→ **EXTRAIT**
□ □ □

Bruno Lion nous précise que ses services ont réalisé une centaine de tests sur une trentaine d’exploitations parmi le millier qui, en 2007, avait cultivé du maïs GM dans la région. Il reconnaît que le système n’est pas parfait. Cependant, il nous apprend qu’il n’a pas ordonné d’analyse des parcelles voisines de celles incriminées, car « on était à la limite de la pollinisation, on était encore en floraison »… Pour lui, il n’y avait donc aucun risque.

Les associations ont aussi toujours pris soin de préciser qu’ « il ne s’agit pas de dénoncer une personne. Entre ceux qui, multinationales semencières ou lobbies locaux, poussent intentionnellement à utiliser ce mode cultural et ceux qui n’ont pas réalisé que cette technique n’est pas une solution, il n’est pas question de faire d’amalgame ».

Et maintenant, que va-t-il se passer ?

□ □ □

→ **LIGNES DE DONNÉES**
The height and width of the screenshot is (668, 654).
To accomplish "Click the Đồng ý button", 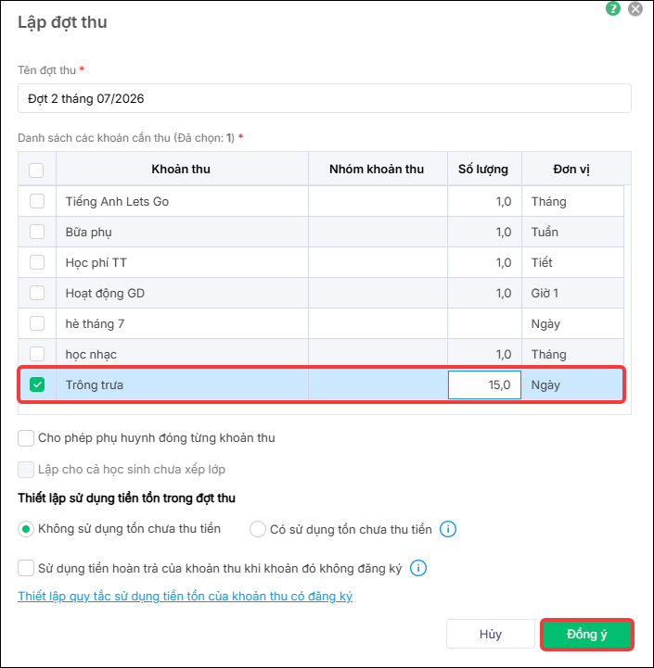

□ □ □

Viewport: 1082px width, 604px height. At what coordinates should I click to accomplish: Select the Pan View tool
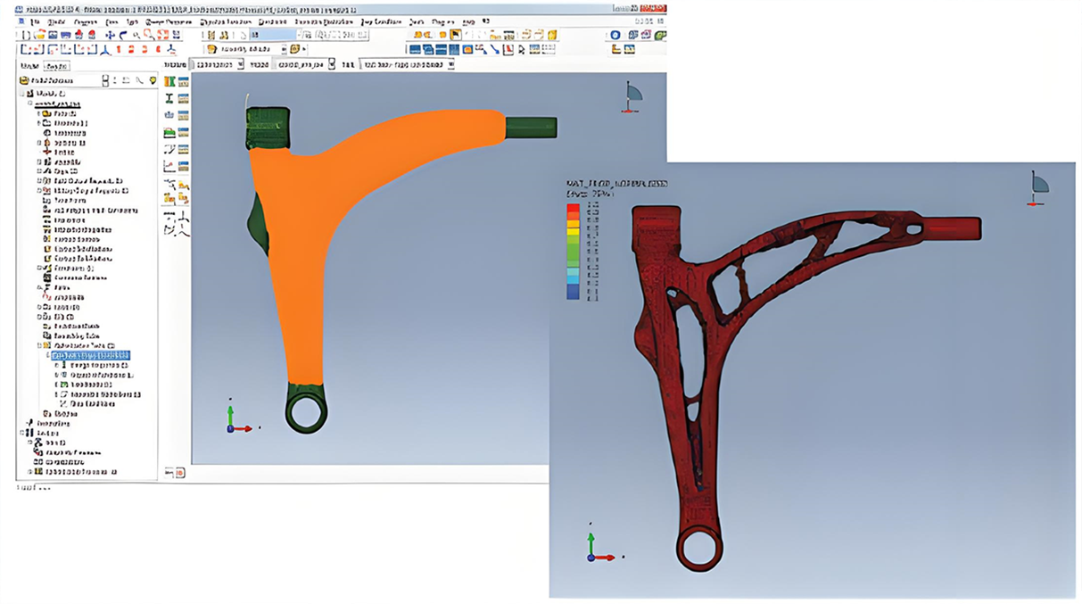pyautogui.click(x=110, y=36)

□ □ □

→ **ÉNONCÉ 1**
D'après l'extrait, combien de tests les services de Bruno Lion ont-ils réalisés ?
→ **ÉNONCÉ 2**
Citez le passage de l'extrait qui commence à "Les associations ont" et se termine à "va-t-il se passer ?".
Les lignes n'ont aucun rôle à jouer ici.

→ **RÉPONSE COMPLÈTE 1**
Une centaine de tests, sur une trentaine d'exploitations.

→ **RÉPONSE COMPLÈTE 2**
Les associations ont aussi toujours pris soin de préciser qu’ « il ne s’agit pas de dénoncer une personne. Entre ceux qui, multinationales semencières ou lobbies locaux, poussent intentionnellement à utiliser ce mode cultural et ceux qui n’ont pas réalisé que cette technique n’est pas une solution, il n’est pas question de faire d’amalgame ».

Et maintenant, que va-t-il se passer ?